Frank Bruni's Where You Go Is Not Who You'll Be"

Chicago Tribune

March 22, 2015

Christine VanDeVelde
Book Review
Where You Go Is Not Who You'll Be: An Antidote to the College Admissions Mania
by Frank Bruni

 

A parent comes in to talk with a counselor in the College and Career Center of a suburban high school. She has some questions about college admission. A few minutes into the conversation, the parent says, “Let me go get my son, I want him to hear this.” Whereupon she brings into the office her 18-month-old child.

This is a true story.
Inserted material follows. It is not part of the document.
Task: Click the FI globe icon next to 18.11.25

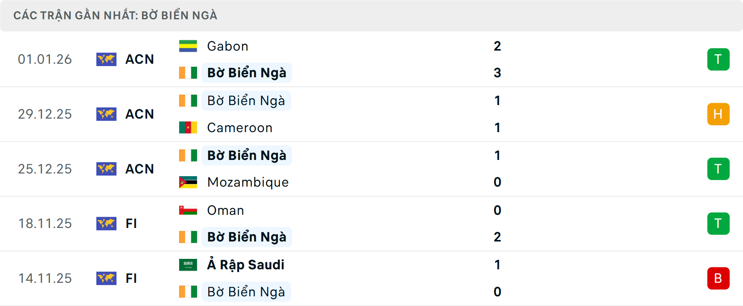Action: tap(106, 223)
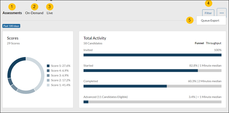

In certain zip codes in America, the mass psychosis of college admission starts early and settles in to stay -- at every dinner party, in the carpool lane, on the soccer sidelines and in the offices of college counselors -- from the age of 18 months and for the next sixteen years.

In Where You Go Is Not Who You'll Be: An Antidote to the College Admissions Mania, the New York Times' columnist and author Frank Bruni takes on the frenzy's underlying articles of faith, exposing as myths the beliefs that there are only ten worthy colleges in America, that this is the most important decision of a child's life, and that those who don't get their ticket punched for the Harvard gravy train are doomed. And he does this with such finesse and such honest, accessible writing that he will have the gratitude of anxious parents everywhere. He should also be knee-deep in mash notes from every high school college counselor and most -- though not all -- deans of admission.

There's no question applying to college has changed in the last twenty years.  About 3.3 million students will graduate from high school this year -- and more of them want to go to college than ever before. Applying online has made it easier to apply to more schools -- more than 800,000 individual applicants from the class of 2014 submitted 3.5 million applications through the Common Application. And there's greater interest in college because it's seen as key to economic success in an increasingly competitive world. All these factors taken together help explain why it seems like it's harder to get into college now than ever before.

Yet the reality is that most colleges admit about 70% of their applicants. So why the frenzy?  Bruni points to the over-emphasis on admission to the Winner's Circle of a very small number of elite colleges and universities -- status symbol schools where the average rate of acceptance hovers around only 7%.  This illustrates, he says, "just how ridiculously narrow the thinking about higher education can be, especially by parents and kids with enough resources and ambitions to be finicky about the schools they consider applying to."

Throughout the book, Bruni undercuts the pillars that prop up this pursuit of prestige -- the status-mongering, the marketing that sells colleges like Madison Avenue sells iTunes and Tide, the excessive media attention rained on the top ten colleges, and the "best-ism" of the rankings, especially the U.S. News & World Report's annual list, known in higher education circles as the "Sports Illustrated swimsuit edition." Bruni spells all this out so well that he may inadvertently inflame what he's trying to assuage: readers can start to feel a little overwhelmed. An entire chapter, for example, looks at the high stakes jockeying of applicants that has created a "cult of the expert" with batting coaches for 12-year-olds, SAT tutors who charge $300 an hour, and private consultants hired to create a slick sales pitch on every page of an application.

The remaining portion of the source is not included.